Jim Schwartz knows from experience why most conventional stats make no sense. When he was a coach with Baltimore in 1996, he says, the Ravens were No. 2 in the NFL in passing because they were always behind and desperately heaving the ball to catch up. Schwartz, now the defensive coordinator with the Tennessee Titans, studied econometrics at Georgetown University, then earned what he calls a “Ph.D. in footballology” as an assistant coach with the Cleveland Browns under Bill Belichick. Schwartz took the Jamesian initiative to suss out whether certain statistics correlated with winning and was surprised to learn, after studying five years of data, that fumbles were evenly distributed between winning and losing teams. Belichick was incredulous when Schwartz reported his finding. “He was like, ’Good teams don’t fumble.’ “

When reviewing game film, Schwartz uses a simple grading system: He gives a plus (positive impact), a minus (negative impact), or a zero (no impact) to each player on each play. “You take those and then you can push them into an equation,” he says. “You basically have an 11-variable equation and the result is yards gained. Over the season, over 1,000 plays, you can isolate a variable.” Schwartz hopes to use his data to make personnel decisions: If a minus play by a defensive lineman costs the team on average more yards than a minus play by a linebacker, then perhaps linemen should be more of a priority in the draft or free agency.

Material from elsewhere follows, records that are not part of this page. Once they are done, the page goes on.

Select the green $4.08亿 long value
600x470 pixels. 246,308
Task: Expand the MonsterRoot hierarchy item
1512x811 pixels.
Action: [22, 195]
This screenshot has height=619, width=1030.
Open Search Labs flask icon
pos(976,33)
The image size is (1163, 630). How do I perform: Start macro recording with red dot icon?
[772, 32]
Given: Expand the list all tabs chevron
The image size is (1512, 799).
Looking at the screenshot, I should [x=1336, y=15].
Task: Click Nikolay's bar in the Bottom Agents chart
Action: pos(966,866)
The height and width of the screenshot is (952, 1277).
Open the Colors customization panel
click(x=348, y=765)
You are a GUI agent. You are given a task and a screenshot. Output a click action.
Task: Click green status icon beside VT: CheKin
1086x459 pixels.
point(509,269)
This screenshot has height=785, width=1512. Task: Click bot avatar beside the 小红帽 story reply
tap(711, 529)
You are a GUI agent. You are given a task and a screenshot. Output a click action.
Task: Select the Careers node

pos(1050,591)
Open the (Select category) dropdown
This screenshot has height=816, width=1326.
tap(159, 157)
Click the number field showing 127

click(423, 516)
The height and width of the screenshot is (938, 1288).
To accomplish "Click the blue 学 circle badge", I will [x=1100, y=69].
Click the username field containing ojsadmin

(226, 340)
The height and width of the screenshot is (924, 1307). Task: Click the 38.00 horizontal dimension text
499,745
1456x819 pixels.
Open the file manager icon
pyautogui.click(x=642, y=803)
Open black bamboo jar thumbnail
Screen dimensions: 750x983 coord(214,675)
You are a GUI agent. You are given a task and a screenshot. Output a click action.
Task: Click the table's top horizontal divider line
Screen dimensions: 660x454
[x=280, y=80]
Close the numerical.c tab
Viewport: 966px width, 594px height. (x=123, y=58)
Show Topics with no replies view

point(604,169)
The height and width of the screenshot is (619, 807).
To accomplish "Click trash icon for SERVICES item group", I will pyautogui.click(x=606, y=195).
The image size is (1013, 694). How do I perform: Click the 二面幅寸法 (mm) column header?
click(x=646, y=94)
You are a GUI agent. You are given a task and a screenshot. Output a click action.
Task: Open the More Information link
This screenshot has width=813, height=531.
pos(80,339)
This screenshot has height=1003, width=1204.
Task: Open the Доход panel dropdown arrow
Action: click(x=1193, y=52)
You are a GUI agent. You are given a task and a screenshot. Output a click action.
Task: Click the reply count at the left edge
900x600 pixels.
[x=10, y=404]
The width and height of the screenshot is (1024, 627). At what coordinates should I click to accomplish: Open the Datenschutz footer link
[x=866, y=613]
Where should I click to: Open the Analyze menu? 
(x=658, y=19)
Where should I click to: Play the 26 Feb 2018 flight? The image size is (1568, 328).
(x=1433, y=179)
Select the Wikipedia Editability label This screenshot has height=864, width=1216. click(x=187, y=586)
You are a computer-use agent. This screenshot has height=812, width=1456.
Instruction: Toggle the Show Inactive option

At Football Outsiders, Aaron Schatz has his own sets of equations: His team offensive- and defensive-efficiency numbers take into account the score and time of the game and make adjustments for schedule strength. He’s also imported concepts, like the notion of the replacement-level player, from advanced baseball analysis. Another innovative football stat Web site, Two Minute Warning, has done some regression analysis for Schwartz.

The data available for football geniuses to crunch, and the CPUs for crunching them, far surpass what was available to Virgil Carter. Around three-fourths of NFL teams shell out more than $10,000 per year for STATS, Inc.’s databases, which can spit out customized reports on everything from play selection in the red zone to passing yardage in blitz situations. But, as Bill James showed, the difficulty isn’t in extracting and plotting the data, it’s in sifting through the morass with the right question to determine which of the game’s biases are rooted in empirical fact. At this point, all we really know is that good teams establish the run on offense (except the 2002 Tampa Bay Bucs), stop the run on defense (except the 1997 Denver Broncos), and, most definitely, don’t fumble the ball away.